## [What is expected]
Repeat every line of the data verbatim.

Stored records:
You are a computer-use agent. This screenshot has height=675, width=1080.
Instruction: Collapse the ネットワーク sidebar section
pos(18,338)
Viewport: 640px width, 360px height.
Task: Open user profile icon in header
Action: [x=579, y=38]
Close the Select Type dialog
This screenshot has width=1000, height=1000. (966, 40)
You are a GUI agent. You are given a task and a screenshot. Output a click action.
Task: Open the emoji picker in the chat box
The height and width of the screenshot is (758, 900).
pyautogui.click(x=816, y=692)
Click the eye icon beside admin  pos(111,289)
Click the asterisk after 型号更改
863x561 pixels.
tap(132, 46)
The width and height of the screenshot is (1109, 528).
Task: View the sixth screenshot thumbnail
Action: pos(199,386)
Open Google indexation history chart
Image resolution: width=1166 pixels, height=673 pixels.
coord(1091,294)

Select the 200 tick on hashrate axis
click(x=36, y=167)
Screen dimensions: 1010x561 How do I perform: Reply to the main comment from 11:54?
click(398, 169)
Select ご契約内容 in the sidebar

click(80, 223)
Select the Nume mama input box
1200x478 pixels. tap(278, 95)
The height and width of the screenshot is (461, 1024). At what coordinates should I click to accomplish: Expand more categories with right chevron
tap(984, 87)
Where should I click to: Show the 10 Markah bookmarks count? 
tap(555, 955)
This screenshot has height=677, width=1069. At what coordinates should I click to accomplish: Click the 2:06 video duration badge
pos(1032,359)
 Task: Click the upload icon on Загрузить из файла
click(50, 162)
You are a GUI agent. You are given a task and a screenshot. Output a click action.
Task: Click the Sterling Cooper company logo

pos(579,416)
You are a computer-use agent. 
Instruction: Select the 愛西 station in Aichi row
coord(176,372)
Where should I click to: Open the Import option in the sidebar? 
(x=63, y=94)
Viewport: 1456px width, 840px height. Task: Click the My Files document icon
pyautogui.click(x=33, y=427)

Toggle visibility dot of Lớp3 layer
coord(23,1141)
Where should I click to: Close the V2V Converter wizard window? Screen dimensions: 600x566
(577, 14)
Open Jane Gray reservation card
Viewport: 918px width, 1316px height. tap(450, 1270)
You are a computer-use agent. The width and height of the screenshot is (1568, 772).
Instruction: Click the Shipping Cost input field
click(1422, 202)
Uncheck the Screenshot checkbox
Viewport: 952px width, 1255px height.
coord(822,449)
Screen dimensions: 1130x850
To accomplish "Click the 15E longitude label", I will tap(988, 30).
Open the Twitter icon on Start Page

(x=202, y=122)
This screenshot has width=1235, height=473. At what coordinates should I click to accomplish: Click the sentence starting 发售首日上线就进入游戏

## [Answer to this task]
You are a computer-use agent. This screenshot has height=675, width=1080.
Instruction: Collapse the ネットワーク sidebar section
pos(18,338)
Viewport: 640px width, 360px height.
Task: Open user profile icon in header
Action: [x=579, y=38]
Close the Select Type dialog
This screenshot has width=1000, height=1000. (966, 40)
You are a GUI agent. You are given a task and a screenshot. Output a click action.
Task: Open the emoji picker in the chat box
The height and width of the screenshot is (758, 900).
pyautogui.click(x=816, y=692)
Click the eye icon beside admin  pos(111,289)
Click the asterisk after 型号更改
863x561 pixels.
tap(132, 46)
The width and height of the screenshot is (1109, 528).
Task: View the sixth screenshot thumbnail
Action: pos(199,386)
Open Google indexation history chart
Image resolution: width=1166 pixels, height=673 pixels.
coord(1091,294)

Select the 200 tick on hashrate axis
click(x=36, y=167)
Screen dimensions: 1010x561 How do I perform: Reply to the main comment from 11:54?
click(398, 169)
Select ご契約内容 in the sidebar

click(80, 223)
Select the Nume mama input box
1200x478 pixels. tap(278, 95)
The height and width of the screenshot is (461, 1024). At what coordinates should I click to accomplish: Expand more categories with right chevron
tap(984, 87)
Where should I click to: Show the 10 Markah bookmarks count? 
tap(555, 955)
This screenshot has height=677, width=1069. At what coordinates should I click to accomplish: Click the 2:06 video duration badge
pos(1032,359)
 Task: Click the upload icon on Загрузить из файла
click(50, 162)
You are a GUI agent. You are given a task and a screenshot. Output a click action.
Task: Click the Sterling Cooper company logo

pos(579,416)
You are a computer-use agent. 
Instruction: Select the 愛西 station in Aichi row
coord(176,372)
Where should I click to: Open the Import option in the sidebar? 
(x=63, y=94)
Viewport: 1456px width, 840px height. Task: Click the My Files document icon
pyautogui.click(x=33, y=427)

Toggle visibility dot of Lớp3 layer
coord(23,1141)
Where should I click to: Close the V2V Converter wizard window? Screen dimensions: 600x566
(577, 14)
Open Jane Gray reservation card
Viewport: 918px width, 1316px height. tap(450, 1270)
You are a computer-use agent. The width and height of the screenshot is (1568, 772).
Instruction: Click the Shipping Cost input field
click(1422, 202)
Uncheck the Screenshot checkbox
Viewport: 952px width, 1255px height.
coord(822,449)
Screen dimensions: 1130x850
To accomplish "Click the 15E longitude label", I will tap(988, 30).
Open the Twitter icon on Start Page

(x=202, y=122)
This screenshot has width=1235, height=473. At what coordinates should I click to accomplish: Click the sentence starting 发售首日上线就进入游戏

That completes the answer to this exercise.